** STORED RECORDS **
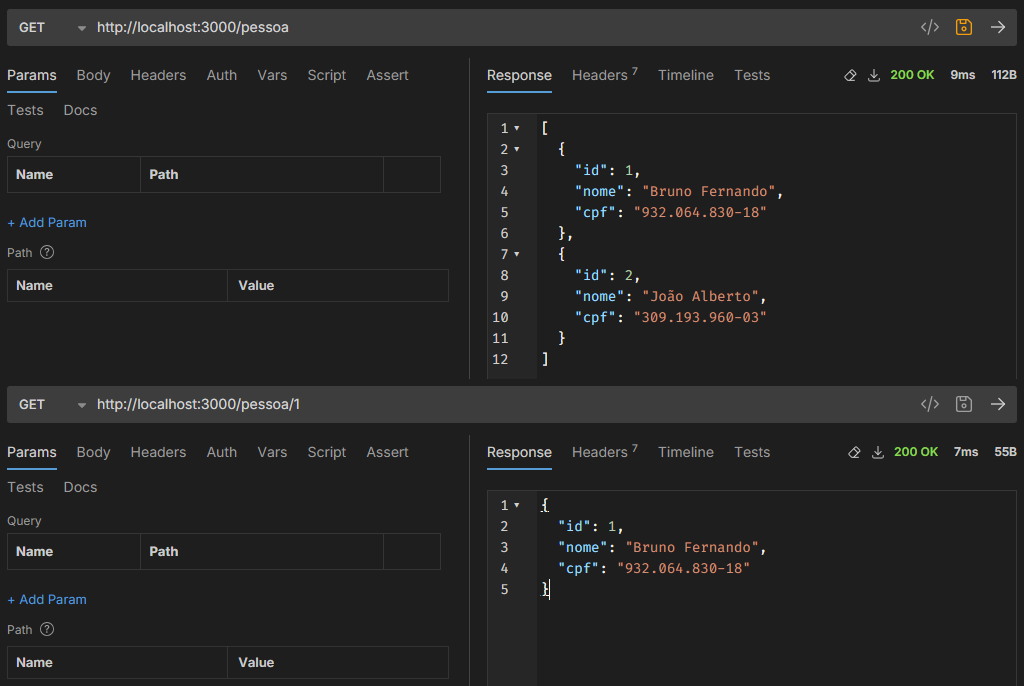Save the localhost:3000/pessoa request via the orange disk icon

964,27
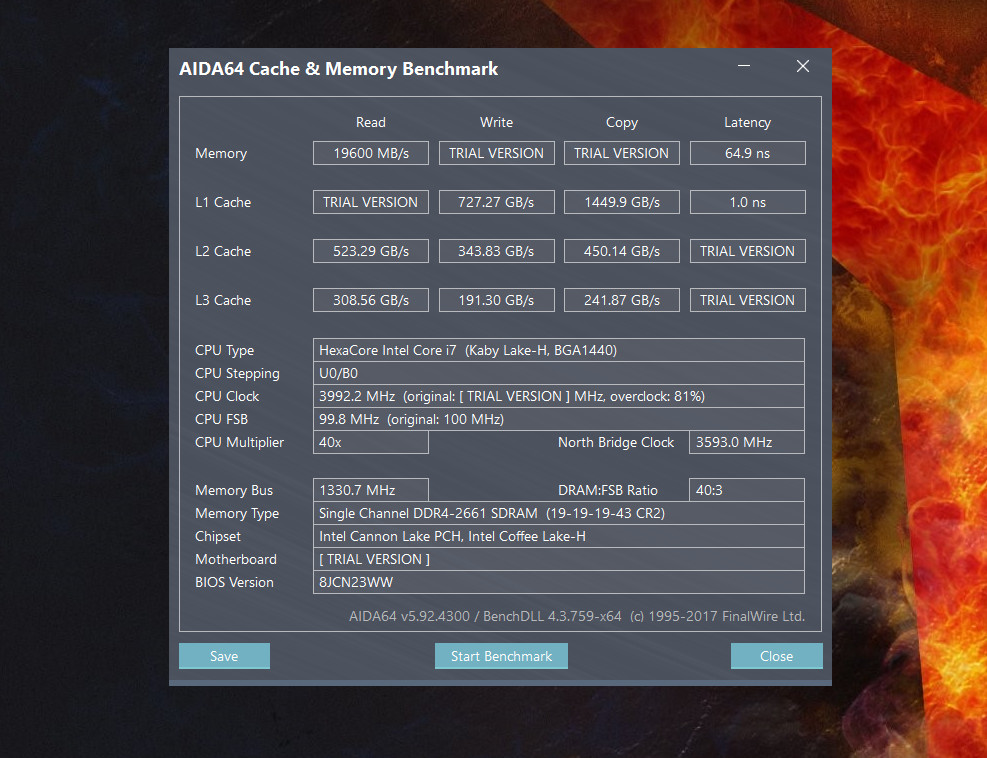Click the Memory Type field listing DDR4-2661 SDRAM
The image size is (987, 758).
tap(560, 513)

** DIRECTIONS FOR THIS TASK **
Update the lines above by changing "orange" to "red" and keeping everything else the same. Leave the pictures out.

** WORKED ANSWER **
Save the localhost:3000/pessoa request via the red disk icon

964,27
Click the Memory Type field listing DDR4-2661 SDRAM
The image size is (987, 758).
tap(560, 513)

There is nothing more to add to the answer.